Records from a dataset
+++++
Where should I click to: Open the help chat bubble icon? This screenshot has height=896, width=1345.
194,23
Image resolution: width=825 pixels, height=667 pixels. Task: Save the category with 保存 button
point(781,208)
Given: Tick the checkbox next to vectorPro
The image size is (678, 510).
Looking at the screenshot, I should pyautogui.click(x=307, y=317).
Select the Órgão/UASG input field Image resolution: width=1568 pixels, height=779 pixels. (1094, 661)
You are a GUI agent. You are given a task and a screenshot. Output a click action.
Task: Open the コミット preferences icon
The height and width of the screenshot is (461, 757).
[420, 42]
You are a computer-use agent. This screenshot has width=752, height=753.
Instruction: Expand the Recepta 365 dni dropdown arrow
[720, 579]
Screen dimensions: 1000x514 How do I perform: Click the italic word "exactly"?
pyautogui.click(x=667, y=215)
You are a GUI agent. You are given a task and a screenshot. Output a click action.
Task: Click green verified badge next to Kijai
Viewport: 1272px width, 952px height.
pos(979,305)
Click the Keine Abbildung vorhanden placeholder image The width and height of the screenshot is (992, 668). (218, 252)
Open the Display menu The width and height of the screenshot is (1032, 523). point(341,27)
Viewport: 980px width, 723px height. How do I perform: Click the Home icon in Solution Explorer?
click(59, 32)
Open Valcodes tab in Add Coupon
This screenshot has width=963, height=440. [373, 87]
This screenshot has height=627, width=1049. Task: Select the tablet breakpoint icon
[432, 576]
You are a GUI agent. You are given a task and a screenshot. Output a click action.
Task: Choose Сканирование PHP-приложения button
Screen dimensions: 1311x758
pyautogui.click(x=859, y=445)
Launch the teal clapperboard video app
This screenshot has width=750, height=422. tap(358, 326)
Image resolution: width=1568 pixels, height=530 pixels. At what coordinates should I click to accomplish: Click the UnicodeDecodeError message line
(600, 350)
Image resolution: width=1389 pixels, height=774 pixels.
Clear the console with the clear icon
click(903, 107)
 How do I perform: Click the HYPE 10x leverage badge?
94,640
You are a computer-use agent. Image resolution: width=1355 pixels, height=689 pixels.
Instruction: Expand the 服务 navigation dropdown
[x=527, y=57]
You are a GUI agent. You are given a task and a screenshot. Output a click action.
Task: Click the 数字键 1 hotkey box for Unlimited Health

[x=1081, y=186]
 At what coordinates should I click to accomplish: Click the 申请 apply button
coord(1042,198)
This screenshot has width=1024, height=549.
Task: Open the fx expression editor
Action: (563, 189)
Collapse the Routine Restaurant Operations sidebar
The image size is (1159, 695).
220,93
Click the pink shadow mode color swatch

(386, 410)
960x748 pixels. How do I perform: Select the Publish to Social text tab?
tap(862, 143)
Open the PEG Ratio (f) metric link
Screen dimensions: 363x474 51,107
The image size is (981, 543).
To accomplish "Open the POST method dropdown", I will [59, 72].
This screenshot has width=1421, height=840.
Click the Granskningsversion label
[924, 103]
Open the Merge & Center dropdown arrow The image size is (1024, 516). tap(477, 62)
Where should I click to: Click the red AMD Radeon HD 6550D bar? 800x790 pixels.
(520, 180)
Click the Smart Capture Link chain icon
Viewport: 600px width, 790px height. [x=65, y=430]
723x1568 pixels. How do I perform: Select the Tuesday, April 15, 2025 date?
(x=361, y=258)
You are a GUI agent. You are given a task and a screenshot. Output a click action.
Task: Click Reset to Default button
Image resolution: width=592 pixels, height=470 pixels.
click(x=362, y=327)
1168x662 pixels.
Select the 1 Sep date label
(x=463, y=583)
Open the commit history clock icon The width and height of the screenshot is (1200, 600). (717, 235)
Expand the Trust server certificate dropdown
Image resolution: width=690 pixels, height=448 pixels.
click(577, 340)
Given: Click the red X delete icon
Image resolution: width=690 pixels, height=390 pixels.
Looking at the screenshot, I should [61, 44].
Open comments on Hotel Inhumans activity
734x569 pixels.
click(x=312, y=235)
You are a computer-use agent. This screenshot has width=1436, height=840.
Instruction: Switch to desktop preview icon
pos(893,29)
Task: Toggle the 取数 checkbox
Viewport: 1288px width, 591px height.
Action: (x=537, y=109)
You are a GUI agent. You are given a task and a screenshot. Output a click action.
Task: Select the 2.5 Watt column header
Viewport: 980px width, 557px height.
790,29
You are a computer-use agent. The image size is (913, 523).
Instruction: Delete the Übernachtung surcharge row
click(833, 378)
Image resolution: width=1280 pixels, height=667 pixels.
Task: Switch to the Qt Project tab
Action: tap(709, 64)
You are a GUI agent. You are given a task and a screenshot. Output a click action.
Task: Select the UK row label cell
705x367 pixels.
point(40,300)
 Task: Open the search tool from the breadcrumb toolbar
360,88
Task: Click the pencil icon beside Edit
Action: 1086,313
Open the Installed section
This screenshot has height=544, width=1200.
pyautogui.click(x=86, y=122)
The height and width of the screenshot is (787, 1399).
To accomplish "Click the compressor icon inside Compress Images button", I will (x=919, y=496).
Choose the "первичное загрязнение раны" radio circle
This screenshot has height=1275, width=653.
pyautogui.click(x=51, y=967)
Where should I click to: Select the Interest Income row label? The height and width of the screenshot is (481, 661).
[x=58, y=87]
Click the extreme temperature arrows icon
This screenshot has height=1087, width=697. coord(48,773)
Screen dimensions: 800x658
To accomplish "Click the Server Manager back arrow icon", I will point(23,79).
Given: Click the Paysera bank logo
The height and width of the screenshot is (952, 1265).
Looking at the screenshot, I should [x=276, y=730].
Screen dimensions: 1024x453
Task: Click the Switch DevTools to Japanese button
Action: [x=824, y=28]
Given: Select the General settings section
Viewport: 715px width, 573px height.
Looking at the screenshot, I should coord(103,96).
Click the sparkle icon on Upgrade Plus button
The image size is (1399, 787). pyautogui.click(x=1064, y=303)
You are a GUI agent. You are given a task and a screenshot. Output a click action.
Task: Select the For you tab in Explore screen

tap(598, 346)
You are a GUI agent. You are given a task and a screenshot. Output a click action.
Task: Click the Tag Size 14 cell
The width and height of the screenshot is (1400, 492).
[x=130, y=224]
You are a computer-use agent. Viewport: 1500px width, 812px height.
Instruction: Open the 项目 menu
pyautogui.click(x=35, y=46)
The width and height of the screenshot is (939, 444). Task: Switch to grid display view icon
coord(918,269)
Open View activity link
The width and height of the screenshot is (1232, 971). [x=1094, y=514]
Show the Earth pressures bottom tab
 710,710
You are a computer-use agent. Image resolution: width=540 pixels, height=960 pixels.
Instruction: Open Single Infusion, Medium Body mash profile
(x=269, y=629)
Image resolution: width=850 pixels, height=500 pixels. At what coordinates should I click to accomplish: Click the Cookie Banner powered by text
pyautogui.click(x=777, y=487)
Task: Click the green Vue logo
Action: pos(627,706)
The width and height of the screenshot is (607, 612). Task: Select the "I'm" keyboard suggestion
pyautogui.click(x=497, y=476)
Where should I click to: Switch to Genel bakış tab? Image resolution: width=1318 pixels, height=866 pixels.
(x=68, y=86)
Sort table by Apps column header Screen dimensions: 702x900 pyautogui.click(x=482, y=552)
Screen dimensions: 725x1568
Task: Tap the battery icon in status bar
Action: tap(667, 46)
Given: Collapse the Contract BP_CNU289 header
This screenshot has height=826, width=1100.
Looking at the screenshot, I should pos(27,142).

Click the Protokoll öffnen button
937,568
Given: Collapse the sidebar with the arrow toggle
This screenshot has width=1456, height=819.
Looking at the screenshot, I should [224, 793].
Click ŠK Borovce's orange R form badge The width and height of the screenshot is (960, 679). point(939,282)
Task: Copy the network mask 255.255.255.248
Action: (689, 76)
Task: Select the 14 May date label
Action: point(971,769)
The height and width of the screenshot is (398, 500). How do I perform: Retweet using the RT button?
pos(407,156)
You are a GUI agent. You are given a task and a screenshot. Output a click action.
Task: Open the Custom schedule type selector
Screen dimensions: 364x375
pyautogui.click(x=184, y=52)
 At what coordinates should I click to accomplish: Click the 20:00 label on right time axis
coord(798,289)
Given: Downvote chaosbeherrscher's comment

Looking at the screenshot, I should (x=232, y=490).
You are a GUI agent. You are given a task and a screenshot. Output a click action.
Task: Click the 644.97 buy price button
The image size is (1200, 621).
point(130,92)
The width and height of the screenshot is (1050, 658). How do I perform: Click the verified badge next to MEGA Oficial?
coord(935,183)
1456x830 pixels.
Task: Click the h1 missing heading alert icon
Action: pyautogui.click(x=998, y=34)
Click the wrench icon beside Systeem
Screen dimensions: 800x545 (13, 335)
+++++
• PROBLEM TO WORK ON: Working through the records, copy each line in which the word "checkbox" appears.

• SOLUTION FOR THIS EXERCISE:
Given: Tick the checkbox next to vectorPro
Task: Toggle the 取数 checkbox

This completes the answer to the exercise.